◆ **Saved entries**:
# # # # # # #

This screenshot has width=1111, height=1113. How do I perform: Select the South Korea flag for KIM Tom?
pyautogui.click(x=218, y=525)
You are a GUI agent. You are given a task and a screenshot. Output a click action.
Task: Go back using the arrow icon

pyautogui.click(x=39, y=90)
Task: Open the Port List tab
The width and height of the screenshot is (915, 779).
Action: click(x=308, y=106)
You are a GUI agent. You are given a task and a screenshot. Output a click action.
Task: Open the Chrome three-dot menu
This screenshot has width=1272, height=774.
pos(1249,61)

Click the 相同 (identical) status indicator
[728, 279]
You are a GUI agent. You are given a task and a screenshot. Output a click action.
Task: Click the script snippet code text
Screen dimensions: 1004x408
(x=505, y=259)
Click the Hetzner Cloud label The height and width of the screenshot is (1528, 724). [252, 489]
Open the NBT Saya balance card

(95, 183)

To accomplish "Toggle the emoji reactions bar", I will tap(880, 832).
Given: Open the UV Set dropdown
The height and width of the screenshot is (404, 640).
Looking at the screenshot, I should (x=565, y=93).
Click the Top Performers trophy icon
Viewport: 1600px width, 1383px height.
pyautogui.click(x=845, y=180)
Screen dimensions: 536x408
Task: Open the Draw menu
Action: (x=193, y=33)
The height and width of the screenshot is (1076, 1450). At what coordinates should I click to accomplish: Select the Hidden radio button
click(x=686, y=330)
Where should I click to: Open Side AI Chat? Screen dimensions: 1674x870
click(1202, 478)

# # # # # # #

◆ **Your instructions**:
The line containing "Viewport: 1600px width, 1383px height." begins the span, and the last line of the records above ends it. Return that span exactly, and nothing outside it.

◆ **Final answer**:
Viewport: 1600px width, 1383px height.
pyautogui.click(x=845, y=180)
Screen dimensions: 536x408
Task: Open the Draw menu
Action: (x=193, y=33)
The height and width of the screenshot is (1076, 1450). At what coordinates should I click to accomplish: Select the Hidden radio button
click(x=686, y=330)
Where should I click to: Open Side AI Chat? Screen dimensions: 1674x870
click(1202, 478)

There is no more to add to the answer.